In this paper, I began with an overview of the liquid staking ecosystem. In it, I described the near monopoly Lido has on the LSD market and how it extended beyond just a power law dynamic. The natural balance of power had been manipulated by Lido’s liquidity incentive campaign, one of the largest in all of DeFi. However, the golden age of Lido is over now as both the power of these incentives and the gap in DeFi are diminishing. I make the bold claim that rETH will flip stETH's market share and begin to outline the social and economic reasons for believing so.

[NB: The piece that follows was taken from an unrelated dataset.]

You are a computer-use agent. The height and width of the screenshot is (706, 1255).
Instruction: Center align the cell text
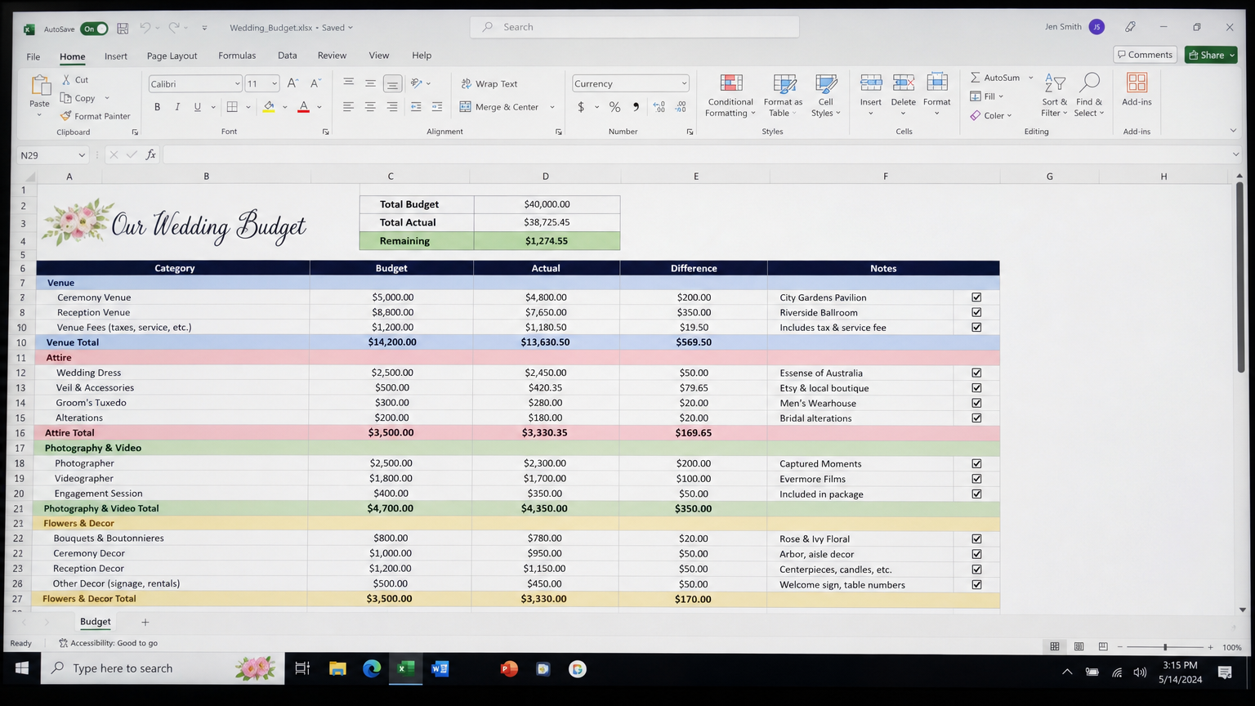click(x=370, y=107)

In the social world, stETH has already hit critical mass and attracted the ire of core ETH developers. I present 4 major arguments; the system is governance attackable, the fee distributions are volatile, the DAO and its operators are multichain, and the validator registry remains a powerful and centralized carrot/stick. In terms of economics, I detailed the rETH and stETH peg histories as a means of understanding the market implied risk. This risk I then break down into execution risk, centralization risk, and tail risk. The major point of this section is that rETH is engineered to be resistant in extreme scenarios which is the ideal trait for a base layer asset.

After presenting these stETH headwinds / rETH tailwinds, I give my projection for how the shift in power will proceed. Major accelerants will be full rETH DeFi integration, a major CEX/Lido slashing event, enabling of withdrawals, and reducing collateral requirements. The post-withdrawal era will see Lido’s greatest asset, its powerful liquidity mining campaign, become nerfed as the exit queue reduces the costs that protocols will have to pay to maintain liquidity.

With the case against stETH established, I shift focus toward the newest challengers in the LSD space. Starting with cbETH, which has quickly raced to the second most dominant LSD, I point out that there is no DeFi adoption and that cbETH may end up as a stepping stone for users to migrate towards rETH. Next, frxETH, by FRAX, is built on a capital inefficient system wherein the staking rewards are kept separate from the liquidity providers. I provide some conjecture on a future rival, osETH of Stakewise v3. This token aims to challenge Rocket Pool on permissionless node operators, however, the product is not yet live and will require a complete protocol reboot – no cheap, quick, or easy task. I conclude the section by taking a step back and looking at Rocket Pool itself through a critical lens.

Lastly, I provide a short description of why the fundamental models behind RPL and LDO are different. I suggest that LDO's endgame is just a stETH wrapper giving users no unique value, not even governance, whereas RPL adds value to the system by functioning as collateral. These divergent models give LDO a clear value ceiling, but not for RPL.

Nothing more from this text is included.